Styling XML files

Tuesday 2 December 2003This is 21 years old. Be careful.

These days, it’s more and more common to find data files and little languages using XML as their representation. It’s a reasonable compromise: the developer saves on tokenizing and parsing, and can focus on semantics, but the user has to read and edit XML files. There’s no simple fix for the editing problem, but the reading problem can be solved nicely.

Using the same technique that’s been going around for styling RSS, you can style any XML file, to present its contents both with more pleasing cosmetics, and with a more usable structure.

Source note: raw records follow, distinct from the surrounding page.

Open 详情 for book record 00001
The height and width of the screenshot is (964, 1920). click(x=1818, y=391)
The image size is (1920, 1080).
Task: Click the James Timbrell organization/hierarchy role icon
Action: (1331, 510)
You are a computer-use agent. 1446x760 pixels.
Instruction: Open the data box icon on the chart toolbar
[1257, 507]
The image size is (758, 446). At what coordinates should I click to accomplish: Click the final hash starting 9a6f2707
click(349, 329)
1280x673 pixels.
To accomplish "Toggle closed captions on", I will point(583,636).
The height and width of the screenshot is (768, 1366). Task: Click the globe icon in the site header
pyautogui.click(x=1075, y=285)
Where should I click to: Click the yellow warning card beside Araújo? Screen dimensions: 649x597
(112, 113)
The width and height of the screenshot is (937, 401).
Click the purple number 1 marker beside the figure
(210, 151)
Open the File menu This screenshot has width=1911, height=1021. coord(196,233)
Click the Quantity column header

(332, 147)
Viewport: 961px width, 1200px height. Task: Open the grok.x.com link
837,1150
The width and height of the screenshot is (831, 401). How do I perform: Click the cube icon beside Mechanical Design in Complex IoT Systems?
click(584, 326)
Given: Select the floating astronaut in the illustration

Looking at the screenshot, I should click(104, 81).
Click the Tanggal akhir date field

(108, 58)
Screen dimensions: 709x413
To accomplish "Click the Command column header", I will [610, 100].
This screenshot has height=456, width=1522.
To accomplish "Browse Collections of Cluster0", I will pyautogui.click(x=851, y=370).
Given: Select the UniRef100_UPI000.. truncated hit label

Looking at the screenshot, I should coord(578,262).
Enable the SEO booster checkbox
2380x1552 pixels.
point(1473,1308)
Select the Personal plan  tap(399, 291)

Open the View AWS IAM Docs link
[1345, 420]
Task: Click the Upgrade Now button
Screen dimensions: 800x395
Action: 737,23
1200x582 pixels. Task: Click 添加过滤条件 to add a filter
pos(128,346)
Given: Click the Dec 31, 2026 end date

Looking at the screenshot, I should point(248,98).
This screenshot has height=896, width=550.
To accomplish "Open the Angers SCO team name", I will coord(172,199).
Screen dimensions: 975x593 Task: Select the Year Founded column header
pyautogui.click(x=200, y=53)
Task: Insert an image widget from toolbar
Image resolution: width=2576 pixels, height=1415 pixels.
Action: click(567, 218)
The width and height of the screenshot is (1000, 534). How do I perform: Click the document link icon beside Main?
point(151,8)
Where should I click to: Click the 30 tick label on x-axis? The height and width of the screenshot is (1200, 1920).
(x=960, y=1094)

Create an XSLT stylesheet that produces the page you’d rather see than the raw XML. Then add a stylesheet processing instruction to the top of the XML file, referencing your stylesheet:

<?xml-stylesheet type="text/xsl" href="props2html.xslt" ?>

Now launching the XML file in a browser will invoke the stylesheet and render the transformed result. The stylesheet doesn’t just have to provide nice cosmetics: it’s XSLT, so it can arbitrarily transform the file. I recently did this for a hierarchical data file, and the resulting HTML page provided three different views of the data, with cross-referencing links.

Remember, any XML file will do this trick: RSS feeds, Ant files, XML Schema files, XUL files, and so on and so on.